::: Reading text

ALBUQUERQUE, N.M. (AP) — Jury selection is set to open Monday in federal court as members of an extended family face kidnapping and terrorism charges stemming from a raid of their squalid New Mexico encampment in 2018 by agents seeking a sickly, missing 3-year-old boy.
The boy’s badly decomposed remains were eventually found in an underground tunnel at the compound on the outskirts of Amalia near the Colorado line. Authorities allege the family engaged in firearms and tactical training in preparation for attacks against government, tied to an apparent belief that the boy would be resurrected as Jesus Christ and provide instructions.
An exact cause of death was never determined amid accusations that the boy was deprived of crucial medication linked to disabilities. Federal prosecutors opted for kidnapping charges.
Two men and three women have pleaded not guilty to charges of conspiring to support planned attacks on U.S. law enforcement officers, military members and government employees. They also deny the kidnapping charges leveled against four of the defendants.
Albuquerque-based U.S. District Judge William P. Johnson has set aside four weeks for the trial, with dozens of witnesses scheduled to testify.
A grand jury indictment alleges Jany Leveille, a Haitian national, and partner Siraj Ibn Wahhaj instructed people at the compound to be prepared to engage in jihad and die as martyrs, and that another relative was invited to bring money and firearms.
Defense attorneys have said their clients would not be facing terrorism-related charges if they were not Muslim and that prosecutors are highlighting speculative and imagined theories about terrorist activities.
Potential jurors are being surveyed on their opinions about the Islamic religion, Muslims and alternatives to traditional medicine.
The grandfather of the missing boy is the Muslim cleric Siraj Wahhaj, who leads a well-known New York City mosque that has attracted radicals over the years, including a man who later helped bomb the World Trade Center in 1993.
Siraj Wahhaj could not be reached immediately by phone or email, but previously said his son and namesake is high-strung but not an extremist, and his two detained daughters are the “sweetest kinds of people.”
Sheriff’s deputies and state agents arrived in August 2018 to find the defendants with 11 hungry children living without running water or sanitation at the encampment encircled by berms of tires with an adjacent shooting range. They reported seizing an assortment of guns and ammunition, authorities said.
FBI interviews with the children led authorities to the boy’s remains.
The boy, Abdul-Ghani Wahhaj, was reported missing by his mother in Georgia in December 2017. Around that time, authorities say, the boy’s father, Siraj Ibn Wahhaj, set out with relatives and a cache of guns on a car journey to rural Alabama and then to New Mexico to start over on a parcel of high-desert scrubland near a tiny, crossroads town.
Prosecutors plan to present evidence that Siraj Ibn Wahhaj and Leveille performed daily prayer rituals over the boy, even as he cried and foamed at the mouth, while depriving him of crucial medication.
They say the boy’s dead body was hidden and washed for months in the belief by Leveille that it could one day return as Jesus Christ, who would explain what corrupt government and private institutions must be eliminated. In the 2018 raid, authorities reported seizing handwritten journals, laptops, phones and video of tactical training from the compound.

::::::
::: Data extracts

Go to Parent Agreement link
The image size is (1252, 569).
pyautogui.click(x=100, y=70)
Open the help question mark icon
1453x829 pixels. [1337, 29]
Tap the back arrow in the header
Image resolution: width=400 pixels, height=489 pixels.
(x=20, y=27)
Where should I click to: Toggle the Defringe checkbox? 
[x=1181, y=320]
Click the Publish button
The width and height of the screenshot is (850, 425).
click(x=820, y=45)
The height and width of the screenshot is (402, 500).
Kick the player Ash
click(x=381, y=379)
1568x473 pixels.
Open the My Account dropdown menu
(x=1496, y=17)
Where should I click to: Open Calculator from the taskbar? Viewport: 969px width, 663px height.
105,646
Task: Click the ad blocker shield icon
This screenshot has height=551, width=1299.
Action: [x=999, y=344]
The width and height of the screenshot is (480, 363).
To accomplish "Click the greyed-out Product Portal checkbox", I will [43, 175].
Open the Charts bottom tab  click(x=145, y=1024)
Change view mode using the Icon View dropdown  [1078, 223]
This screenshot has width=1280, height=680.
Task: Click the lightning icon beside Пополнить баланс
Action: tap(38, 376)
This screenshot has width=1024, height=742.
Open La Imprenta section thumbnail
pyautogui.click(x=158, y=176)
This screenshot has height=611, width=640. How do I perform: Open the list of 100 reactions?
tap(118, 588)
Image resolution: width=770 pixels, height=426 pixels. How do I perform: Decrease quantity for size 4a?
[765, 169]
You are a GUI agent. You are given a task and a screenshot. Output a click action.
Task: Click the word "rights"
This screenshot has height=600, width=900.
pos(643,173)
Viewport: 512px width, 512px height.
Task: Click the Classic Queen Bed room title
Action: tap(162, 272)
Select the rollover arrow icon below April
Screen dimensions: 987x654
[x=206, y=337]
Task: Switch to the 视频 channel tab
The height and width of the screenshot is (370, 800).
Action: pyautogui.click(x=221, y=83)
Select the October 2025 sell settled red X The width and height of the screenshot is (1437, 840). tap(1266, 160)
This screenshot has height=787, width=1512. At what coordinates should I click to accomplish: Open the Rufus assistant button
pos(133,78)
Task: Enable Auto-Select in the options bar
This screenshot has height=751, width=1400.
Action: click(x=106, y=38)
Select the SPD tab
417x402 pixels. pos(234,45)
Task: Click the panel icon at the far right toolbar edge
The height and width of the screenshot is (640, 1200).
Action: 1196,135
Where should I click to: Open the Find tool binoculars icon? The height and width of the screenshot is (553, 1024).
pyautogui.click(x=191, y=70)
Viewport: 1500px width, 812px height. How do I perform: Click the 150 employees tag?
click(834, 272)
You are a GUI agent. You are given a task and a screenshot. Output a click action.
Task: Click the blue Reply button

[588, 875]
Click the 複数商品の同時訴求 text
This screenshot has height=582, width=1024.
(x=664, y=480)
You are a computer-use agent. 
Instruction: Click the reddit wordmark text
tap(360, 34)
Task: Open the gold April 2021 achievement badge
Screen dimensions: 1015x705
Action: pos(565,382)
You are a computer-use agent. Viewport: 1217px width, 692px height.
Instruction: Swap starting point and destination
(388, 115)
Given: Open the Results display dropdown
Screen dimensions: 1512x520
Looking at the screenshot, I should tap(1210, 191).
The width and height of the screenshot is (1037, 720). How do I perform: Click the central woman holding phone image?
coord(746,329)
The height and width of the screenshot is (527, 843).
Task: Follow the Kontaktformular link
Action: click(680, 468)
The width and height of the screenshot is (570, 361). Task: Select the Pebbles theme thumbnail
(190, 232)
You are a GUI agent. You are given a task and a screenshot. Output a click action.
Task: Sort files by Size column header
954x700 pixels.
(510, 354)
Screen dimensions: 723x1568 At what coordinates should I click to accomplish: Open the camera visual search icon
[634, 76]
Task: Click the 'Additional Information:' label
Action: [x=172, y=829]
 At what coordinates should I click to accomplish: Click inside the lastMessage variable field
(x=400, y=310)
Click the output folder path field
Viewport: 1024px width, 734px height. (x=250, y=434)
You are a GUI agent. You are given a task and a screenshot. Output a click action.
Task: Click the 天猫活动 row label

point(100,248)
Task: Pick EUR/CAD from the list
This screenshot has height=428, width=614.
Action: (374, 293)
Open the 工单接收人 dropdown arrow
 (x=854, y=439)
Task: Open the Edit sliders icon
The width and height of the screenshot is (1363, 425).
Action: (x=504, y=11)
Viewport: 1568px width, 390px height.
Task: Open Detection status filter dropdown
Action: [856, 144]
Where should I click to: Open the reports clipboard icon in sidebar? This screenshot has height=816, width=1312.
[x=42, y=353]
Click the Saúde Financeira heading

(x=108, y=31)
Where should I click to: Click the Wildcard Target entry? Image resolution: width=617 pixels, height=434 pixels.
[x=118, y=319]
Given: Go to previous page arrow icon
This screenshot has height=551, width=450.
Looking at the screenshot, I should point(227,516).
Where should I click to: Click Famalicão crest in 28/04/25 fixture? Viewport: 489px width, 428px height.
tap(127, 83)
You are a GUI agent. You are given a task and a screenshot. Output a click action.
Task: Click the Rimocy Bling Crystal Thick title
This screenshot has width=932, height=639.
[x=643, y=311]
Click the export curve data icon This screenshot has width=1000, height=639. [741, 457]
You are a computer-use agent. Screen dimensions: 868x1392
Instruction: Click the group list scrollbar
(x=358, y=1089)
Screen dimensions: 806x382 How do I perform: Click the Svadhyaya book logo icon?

::::::

Required action = Return the stretch of the news report on the New Mexico compound trial from "Albuquerque-based U.S. District" through "about terrorist activities.", word for word. The data is not needed for this work.

Response to the task =
Albuquerque-based U.S. District Judge William P. Johnson has set aside four weeks for the trial, with dozens of witnesses scheduled to testify.
A grand jury indictment alleges Jany Leveille, a Haitian national, and partner Siraj Ibn Wahhaj instructed people at the compound to be prepared to engage in jihad and die as martyrs, and that another relative was invited to bring money and firearms.
Defense attorneys have said their clients would not be facing terrorism-related charges if they were not Muslim and that prosecutors are highlighting speculative and imagined theories about terrorist activities.